### Data listing
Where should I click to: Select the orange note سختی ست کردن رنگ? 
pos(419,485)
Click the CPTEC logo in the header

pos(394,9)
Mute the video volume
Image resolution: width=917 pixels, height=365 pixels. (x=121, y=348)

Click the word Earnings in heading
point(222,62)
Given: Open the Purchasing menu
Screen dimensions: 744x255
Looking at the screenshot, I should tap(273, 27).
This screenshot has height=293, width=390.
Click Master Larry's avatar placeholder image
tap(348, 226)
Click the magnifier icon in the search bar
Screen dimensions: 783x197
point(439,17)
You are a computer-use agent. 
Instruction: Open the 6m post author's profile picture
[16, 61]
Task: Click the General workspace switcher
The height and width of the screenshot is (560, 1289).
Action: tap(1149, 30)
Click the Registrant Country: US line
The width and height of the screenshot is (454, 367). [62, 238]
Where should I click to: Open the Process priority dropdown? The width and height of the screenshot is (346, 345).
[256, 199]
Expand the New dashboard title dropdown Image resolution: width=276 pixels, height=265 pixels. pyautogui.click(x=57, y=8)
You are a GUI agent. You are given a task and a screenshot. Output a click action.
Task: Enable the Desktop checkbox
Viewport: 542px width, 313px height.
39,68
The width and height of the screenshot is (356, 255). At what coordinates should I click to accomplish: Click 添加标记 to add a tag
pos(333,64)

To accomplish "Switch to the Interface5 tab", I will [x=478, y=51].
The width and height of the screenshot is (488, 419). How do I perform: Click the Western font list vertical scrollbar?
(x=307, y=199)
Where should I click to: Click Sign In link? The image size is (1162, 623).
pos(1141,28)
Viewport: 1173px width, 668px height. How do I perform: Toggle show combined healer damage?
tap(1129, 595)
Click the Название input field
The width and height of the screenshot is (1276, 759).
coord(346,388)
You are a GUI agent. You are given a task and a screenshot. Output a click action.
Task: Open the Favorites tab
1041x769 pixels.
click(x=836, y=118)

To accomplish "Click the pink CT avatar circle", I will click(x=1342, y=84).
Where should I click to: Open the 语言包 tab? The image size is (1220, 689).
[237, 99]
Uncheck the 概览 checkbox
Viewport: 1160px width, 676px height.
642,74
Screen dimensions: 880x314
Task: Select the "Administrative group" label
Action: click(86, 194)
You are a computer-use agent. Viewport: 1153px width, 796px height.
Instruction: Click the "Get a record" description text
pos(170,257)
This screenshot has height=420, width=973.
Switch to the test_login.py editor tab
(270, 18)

### Given instruction
Retype the rows from the line with "Given: Open the Purchasing menu" up to and including the line with "Expand the New", keeping every character the same.

### Output
Given: Open the Purchasing menu
Screen dimensions: 744x255
Looking at the screenshot, I should tap(273, 27).
This screenshot has height=293, width=390.
Click Master Larry's avatar placeholder image
tap(348, 226)
Click the magnifier icon in the search bar
Screen dimensions: 783x197
point(439,17)
You are a computer-use agent. 
Instruction: Open the 6m post author's profile picture
[16, 61]
Task: Click the General workspace switcher
The height and width of the screenshot is (560, 1289).
Action: tap(1149, 30)
Click the Registrant Country: US line
The width and height of the screenshot is (454, 367). [62, 238]
Where should I click to: Open the Process priority dropdown? The width and height of the screenshot is (346, 345).
[256, 199]
Expand the New dashboard title dropdown Image resolution: width=276 pixels, height=265 pixels. pyautogui.click(x=57, y=8)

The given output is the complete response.